Each line of the data holding "enero" should be found and copied.

(Task input)

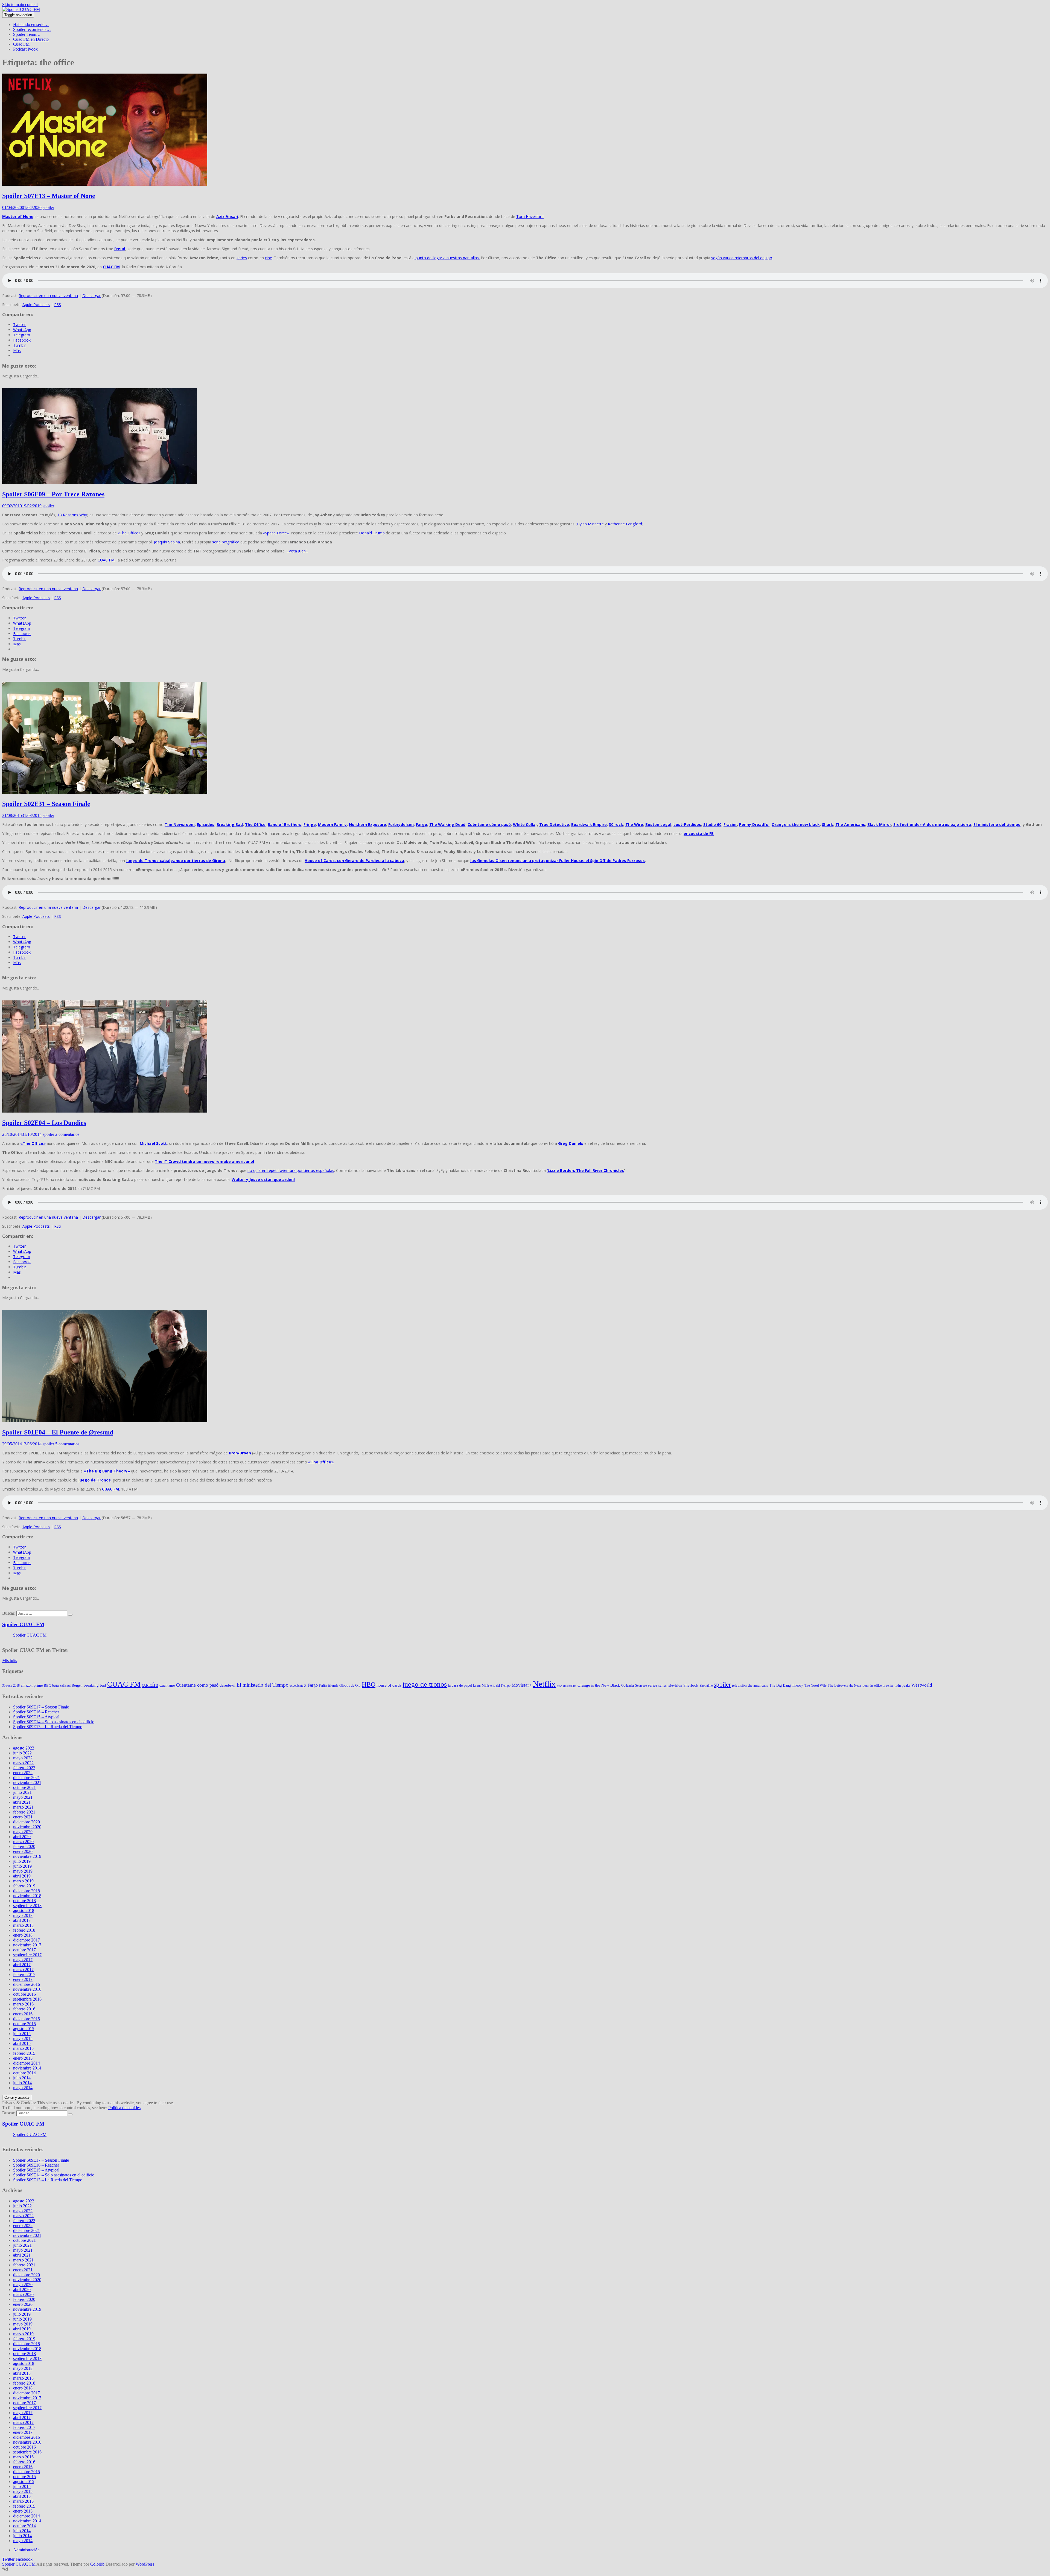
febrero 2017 (24, 1974)
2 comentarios (67, 1134)
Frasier (730, 824)
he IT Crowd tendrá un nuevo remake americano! (206, 1161)
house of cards (389, 1685)
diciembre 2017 (26, 1940)
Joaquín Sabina (167, 542)
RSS (57, 304)
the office (876, 1685)
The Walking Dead (447, 824)
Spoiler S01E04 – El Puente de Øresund (57, 1432)
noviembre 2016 (27, 1989)
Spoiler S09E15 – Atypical (36, 1717)
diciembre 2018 (26, 1890)
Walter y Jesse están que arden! (263, 1179)
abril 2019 (22, 1876)
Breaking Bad (230, 824)
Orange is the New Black (599, 1685)
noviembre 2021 (27, 1782)
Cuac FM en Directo (31, 39)
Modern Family (332, 824)
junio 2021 (22, 1792)
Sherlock (690, 1685)
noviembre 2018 (27, 1895)
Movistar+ (522, 1685)
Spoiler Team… (26, 34)
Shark (827, 824)
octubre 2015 (24, 2023)
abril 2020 (22, 1836)
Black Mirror (879, 824)
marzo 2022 (23, 1762)
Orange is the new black (796, 824)
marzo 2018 (23, 1925)
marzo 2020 (23, 1841)
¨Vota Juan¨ (297, 551)
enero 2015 (23, 2058)
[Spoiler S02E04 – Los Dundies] (104, 1111)
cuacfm (150, 1684)
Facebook (24, 2559)
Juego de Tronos (94, 1480)
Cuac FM (21, 44)
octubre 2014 (24, 2073)
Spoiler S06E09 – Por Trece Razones (53, 494)
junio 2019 (22, 1866)
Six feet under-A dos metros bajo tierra (932, 824)
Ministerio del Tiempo (496, 1685)
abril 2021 (22, 1802)
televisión (739, 1685)
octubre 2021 (24, 1787)
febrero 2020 (24, 1846)
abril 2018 (22, 1920)
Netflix (544, 1684)
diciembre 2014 (26, 2063)
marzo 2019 (23, 1881)
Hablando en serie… (31, 24)
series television (670, 1685)
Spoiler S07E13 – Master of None (48, 195)
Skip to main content (20, 4)
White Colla (524, 824)
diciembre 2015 (26, 2018)
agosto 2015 (23, 2028)
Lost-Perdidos (687, 824)
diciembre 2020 (26, 1822)
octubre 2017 (24, 1950)
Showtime (706, 1685)
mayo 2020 (23, 1831)
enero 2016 (23, 2014)
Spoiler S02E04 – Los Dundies (44, 1122)
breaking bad (95, 1685)
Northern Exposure (367, 824)
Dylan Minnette (590, 523)
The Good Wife (815, 1685)
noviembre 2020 (27, 1826)
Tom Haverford (530, 216)
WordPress (145, 2564)
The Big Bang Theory (786, 1685)
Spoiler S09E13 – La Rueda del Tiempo (47, 1726)
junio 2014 (22, 2082)
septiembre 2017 (27, 1954)
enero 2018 (23, 1935)
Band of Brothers (284, 824)
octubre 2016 (24, 1994)
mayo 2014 (23, 2087)
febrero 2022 (24, 1767)
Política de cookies (124, 2107)
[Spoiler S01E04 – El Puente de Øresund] (104, 1420)
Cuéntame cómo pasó (489, 824)
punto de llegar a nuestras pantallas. (447, 257)
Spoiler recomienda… (32, 29)
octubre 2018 (24, 1900)
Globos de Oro (350, 1685)
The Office (255, 824)
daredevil (227, 1685)
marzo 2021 (23, 1807)
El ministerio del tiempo (996, 824)
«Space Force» (276, 532)
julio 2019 (22, 1861)
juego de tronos (424, 1684)
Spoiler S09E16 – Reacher (36, 1712)
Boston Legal (658, 824)
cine (268, 257)
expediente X (298, 1685)
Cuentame (167, 1685)
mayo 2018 (23, 1915)
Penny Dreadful (754, 824)
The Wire (634, 824)
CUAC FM (106, 560)
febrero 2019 (24, 1886)
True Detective (554, 824)
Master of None (17, 216)
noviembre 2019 (27, 1856)
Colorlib (97, 2564)
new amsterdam (566, 1685)
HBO (368, 1684)
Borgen (77, 1685)
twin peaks (902, 1685)
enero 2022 (23, 1772)
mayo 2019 (23, 1871)
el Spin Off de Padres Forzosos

(End Task input)

- **Result for this exercise**:
enero 2015 (23, 2058)
enero 2016 (23, 2014)
enero 2018 (23, 1935)
enero 2022 (23, 1772)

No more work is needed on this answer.